この「3つの情報源を同じ表記に揃える」という考え方は、当サイトが以前に確認した「4層の整合性」(Google が求める 4 層整合性)と同じ発想である。あちらはsitemap・canonical・内部リンク・末尾スラッシュの一貫性を扱っていたが、サイト名についても複数の情報源をバラバラにしないという基本は変わらない。
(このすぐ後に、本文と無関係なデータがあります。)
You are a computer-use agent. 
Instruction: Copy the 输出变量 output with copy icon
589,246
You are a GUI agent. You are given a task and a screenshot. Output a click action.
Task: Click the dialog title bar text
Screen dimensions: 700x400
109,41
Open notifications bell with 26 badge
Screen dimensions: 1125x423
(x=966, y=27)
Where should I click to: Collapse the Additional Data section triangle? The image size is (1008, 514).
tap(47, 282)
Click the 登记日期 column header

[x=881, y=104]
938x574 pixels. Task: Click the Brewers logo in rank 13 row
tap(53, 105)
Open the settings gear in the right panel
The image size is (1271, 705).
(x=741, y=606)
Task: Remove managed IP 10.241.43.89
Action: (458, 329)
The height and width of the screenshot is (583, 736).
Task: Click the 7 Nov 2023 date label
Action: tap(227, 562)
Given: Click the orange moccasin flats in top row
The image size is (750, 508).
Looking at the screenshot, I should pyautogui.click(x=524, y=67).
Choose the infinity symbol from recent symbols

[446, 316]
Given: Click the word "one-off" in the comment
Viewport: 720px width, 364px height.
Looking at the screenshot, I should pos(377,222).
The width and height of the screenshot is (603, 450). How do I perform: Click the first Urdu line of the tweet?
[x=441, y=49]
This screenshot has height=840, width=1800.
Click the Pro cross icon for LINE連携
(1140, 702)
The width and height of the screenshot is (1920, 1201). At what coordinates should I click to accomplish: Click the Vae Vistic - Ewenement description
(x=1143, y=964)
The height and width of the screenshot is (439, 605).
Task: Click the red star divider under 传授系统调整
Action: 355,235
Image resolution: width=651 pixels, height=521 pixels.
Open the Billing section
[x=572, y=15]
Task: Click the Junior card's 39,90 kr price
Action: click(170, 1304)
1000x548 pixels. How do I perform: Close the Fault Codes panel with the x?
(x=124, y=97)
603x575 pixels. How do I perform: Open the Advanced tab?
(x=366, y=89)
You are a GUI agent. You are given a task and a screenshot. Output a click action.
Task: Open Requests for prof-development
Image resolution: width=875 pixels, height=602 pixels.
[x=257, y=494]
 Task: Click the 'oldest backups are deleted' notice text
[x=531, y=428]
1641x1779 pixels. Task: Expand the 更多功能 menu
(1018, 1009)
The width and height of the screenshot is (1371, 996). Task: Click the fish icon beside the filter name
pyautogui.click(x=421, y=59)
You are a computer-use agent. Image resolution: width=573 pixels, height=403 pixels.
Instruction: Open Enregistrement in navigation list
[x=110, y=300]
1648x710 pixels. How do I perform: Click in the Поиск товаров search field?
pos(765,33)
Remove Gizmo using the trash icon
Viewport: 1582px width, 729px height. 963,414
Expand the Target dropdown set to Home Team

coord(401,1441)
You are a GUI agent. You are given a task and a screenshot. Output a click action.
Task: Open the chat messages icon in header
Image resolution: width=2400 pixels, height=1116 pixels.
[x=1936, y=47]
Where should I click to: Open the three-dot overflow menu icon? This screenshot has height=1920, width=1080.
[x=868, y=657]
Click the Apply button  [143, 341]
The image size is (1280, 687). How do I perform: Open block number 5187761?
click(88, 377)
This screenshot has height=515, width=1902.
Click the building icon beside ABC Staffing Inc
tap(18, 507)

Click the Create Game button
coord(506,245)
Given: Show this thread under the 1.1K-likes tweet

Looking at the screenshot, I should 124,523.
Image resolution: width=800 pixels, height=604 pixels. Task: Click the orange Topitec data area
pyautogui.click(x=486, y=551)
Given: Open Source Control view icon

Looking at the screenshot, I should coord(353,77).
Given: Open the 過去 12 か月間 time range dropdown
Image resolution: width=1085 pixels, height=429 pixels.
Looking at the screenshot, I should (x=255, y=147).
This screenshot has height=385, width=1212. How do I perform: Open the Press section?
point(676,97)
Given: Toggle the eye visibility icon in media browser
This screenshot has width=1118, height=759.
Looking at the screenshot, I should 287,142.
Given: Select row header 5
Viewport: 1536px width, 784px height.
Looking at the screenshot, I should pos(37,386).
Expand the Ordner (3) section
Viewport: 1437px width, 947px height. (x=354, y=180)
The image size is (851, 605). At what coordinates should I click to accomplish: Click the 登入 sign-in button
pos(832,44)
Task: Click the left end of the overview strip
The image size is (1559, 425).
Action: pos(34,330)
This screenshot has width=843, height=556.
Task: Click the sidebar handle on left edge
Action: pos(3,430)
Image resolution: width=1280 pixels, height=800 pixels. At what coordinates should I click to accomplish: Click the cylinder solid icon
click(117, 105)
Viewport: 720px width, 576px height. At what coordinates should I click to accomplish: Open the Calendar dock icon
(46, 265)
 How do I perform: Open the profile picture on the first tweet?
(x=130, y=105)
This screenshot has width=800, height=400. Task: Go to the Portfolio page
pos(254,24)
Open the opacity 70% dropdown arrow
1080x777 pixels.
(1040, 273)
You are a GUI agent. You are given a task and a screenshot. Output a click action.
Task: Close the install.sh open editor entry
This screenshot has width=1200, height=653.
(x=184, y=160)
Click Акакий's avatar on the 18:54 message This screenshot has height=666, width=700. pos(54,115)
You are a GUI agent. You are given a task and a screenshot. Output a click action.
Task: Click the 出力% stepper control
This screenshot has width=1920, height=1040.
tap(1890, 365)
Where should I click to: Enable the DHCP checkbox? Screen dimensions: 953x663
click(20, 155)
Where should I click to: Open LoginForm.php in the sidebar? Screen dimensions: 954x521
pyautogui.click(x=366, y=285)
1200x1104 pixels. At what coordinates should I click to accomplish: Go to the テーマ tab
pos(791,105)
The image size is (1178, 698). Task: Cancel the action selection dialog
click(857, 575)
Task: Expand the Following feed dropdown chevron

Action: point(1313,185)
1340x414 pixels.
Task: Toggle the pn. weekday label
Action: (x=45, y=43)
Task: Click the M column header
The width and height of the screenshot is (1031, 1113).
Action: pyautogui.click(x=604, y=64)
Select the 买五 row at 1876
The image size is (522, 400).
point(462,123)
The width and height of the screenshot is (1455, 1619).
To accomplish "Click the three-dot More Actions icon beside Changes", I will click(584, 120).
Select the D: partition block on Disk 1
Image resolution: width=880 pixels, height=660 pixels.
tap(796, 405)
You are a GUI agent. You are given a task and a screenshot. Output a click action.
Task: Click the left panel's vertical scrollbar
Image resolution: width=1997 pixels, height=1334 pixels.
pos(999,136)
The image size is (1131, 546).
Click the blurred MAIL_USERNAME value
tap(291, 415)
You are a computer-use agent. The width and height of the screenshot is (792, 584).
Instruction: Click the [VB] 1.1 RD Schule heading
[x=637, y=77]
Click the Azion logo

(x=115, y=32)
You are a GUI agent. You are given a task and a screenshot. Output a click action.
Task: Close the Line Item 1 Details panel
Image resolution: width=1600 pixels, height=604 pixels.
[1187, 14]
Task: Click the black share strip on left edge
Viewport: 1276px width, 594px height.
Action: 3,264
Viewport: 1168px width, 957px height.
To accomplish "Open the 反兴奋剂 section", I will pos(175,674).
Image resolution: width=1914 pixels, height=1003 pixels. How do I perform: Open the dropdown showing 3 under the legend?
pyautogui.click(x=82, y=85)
alternateNameを、まだ設定していない理由
alternateNameを設定していない理由は、単純に、正式名称と別に広く使われている略称や通称が今のところ存在しないためである。公式ページは代替名の提供を推奨事項として挙げているが、存在しない略称を無理に作って登録することは推奨されていない。この項目は、実際に別名で呼ばれる機会が生まれた時点で追加すればよい任意項目として扱っている。すべての推奨事項を無理に埋めようとするより、実態に合った範囲だけを正確に書くほうが、公式が挙げる「アイデンティティを正確に反映する」という基準には近い。
08 このテーマの、これまで
「出力は在ったのに、誰も見ていなかった」回
og:typeやdatePublishedなど、出力そのものは存在していたのに実際には確認されていなかった項目を扱った回がある(出力は在った。だから誰も測らなかった)。02章で触れた「titleとサイト名は見た目が近いので混同しやすい」という論点は、この回で確認した構図と重なる。どちらの事例も、値そのものは既に出力されているのに、それが正しい値かどうかを確認する作業が抜け落ちていたという点で共通している。
「複数の層を揃える」ことを扱った回
sitemap・canonical・内部リンク・末尾スラッシュという4つの層を、curl数行で確認する方法を整理した回がある(Google が求める 4 層整合性)。07章で確認した「3つの情報源を揃える」という考え方は、この回の延長線上にある。技術的な設定を1つずつ個別に見ていくと問題無く見えても、複数の設定を並べて突き合わせて初めて、ずれに気づけることが多い。
「顔」を整えることを扱った回
faviconを、検索結果やAI引用に表示される「名乗り」として整理した回がある(faviconは「飾り」から「名乗り」になった)。サイト名もfaviconと同様に、検索結果でサイトの発信元を示す要素の1つである。faviconが視覚的な「顔」だとすれば、サイト名は文字による「名乗り」であり、どちらも運営者が一方的に決められるものではなく、検索エンジン側の仕組みを通して初めて成立する表示だという点で共通している。
公式情報
本記事の内容は、Google Search Centralの「サイト名の管理」(Site names in Google Search、2025年12月10日UTC更新)を主な出典としている。この記事を書いている時点でこれより新しい更新は確認できていない。用語の定義や引用箇所は、フッターの出典一覧からすべて確認できる。